Your instructions -
Below is a listing. Write out exactly its lines between the one holding "Given: Open the Mesh menu in viewport header" and the one holding "Screen dimensions: 1142x609", inclusive.

Excerpted data -
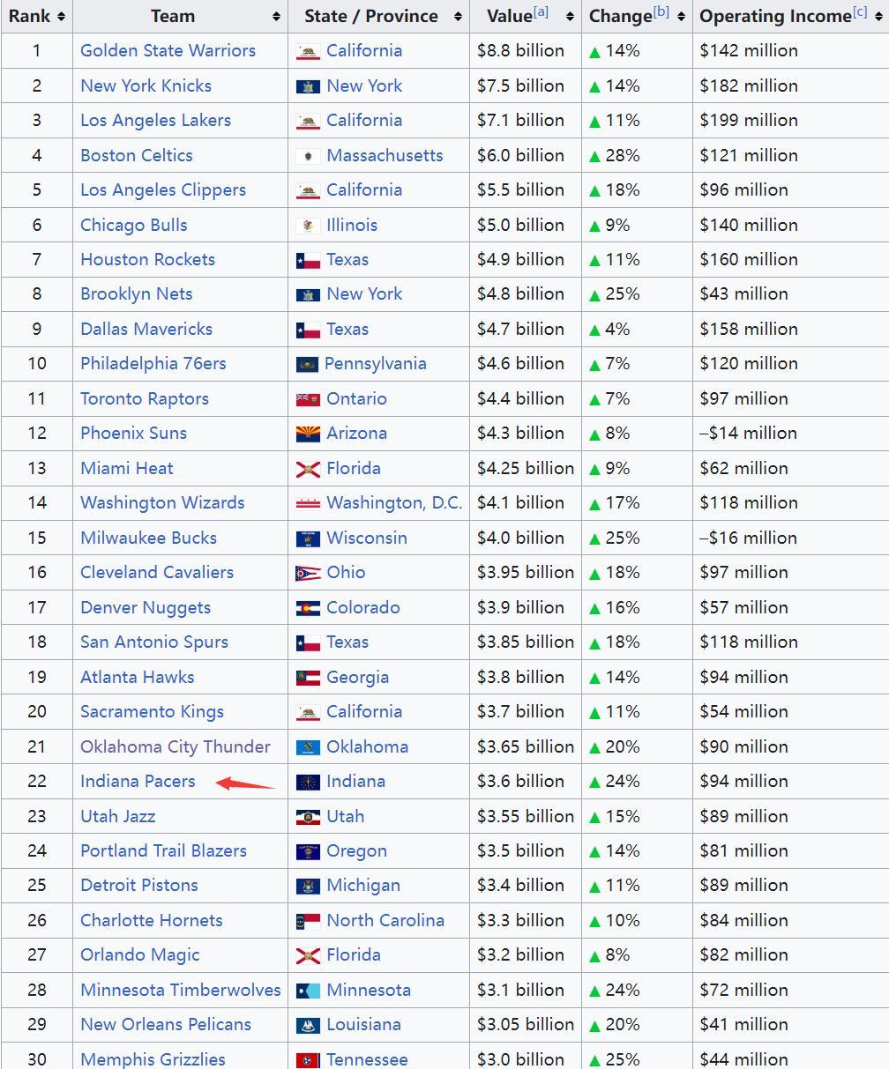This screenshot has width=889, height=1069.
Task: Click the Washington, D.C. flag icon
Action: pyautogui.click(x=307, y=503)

* * *

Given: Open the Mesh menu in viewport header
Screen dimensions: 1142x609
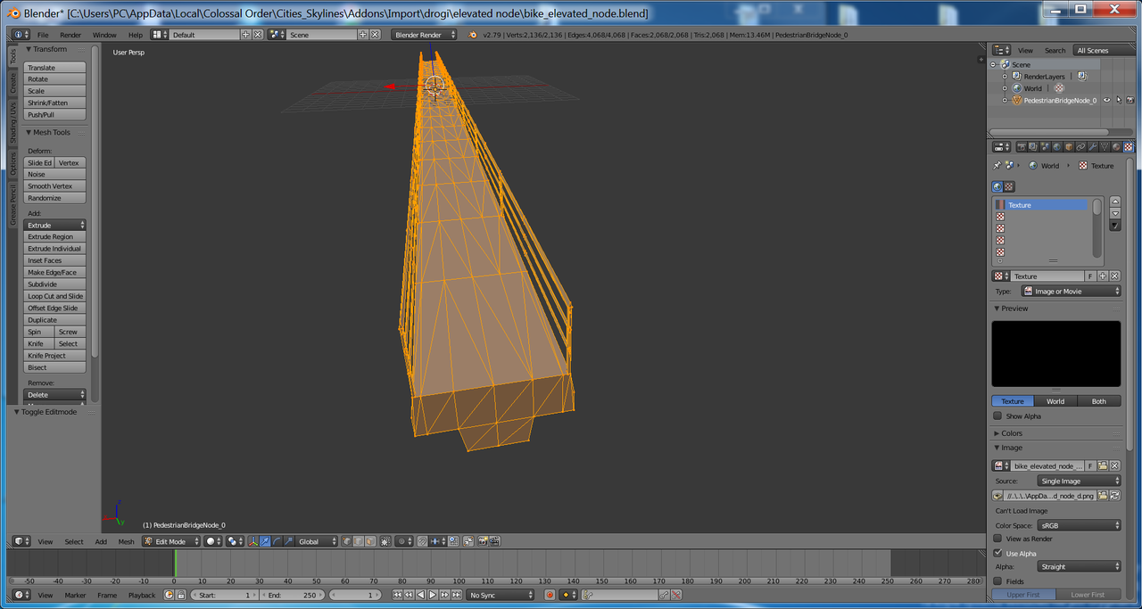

Written reply -
Given: Open the Mesh menu in viewport header
Screen dimensions: 1142x609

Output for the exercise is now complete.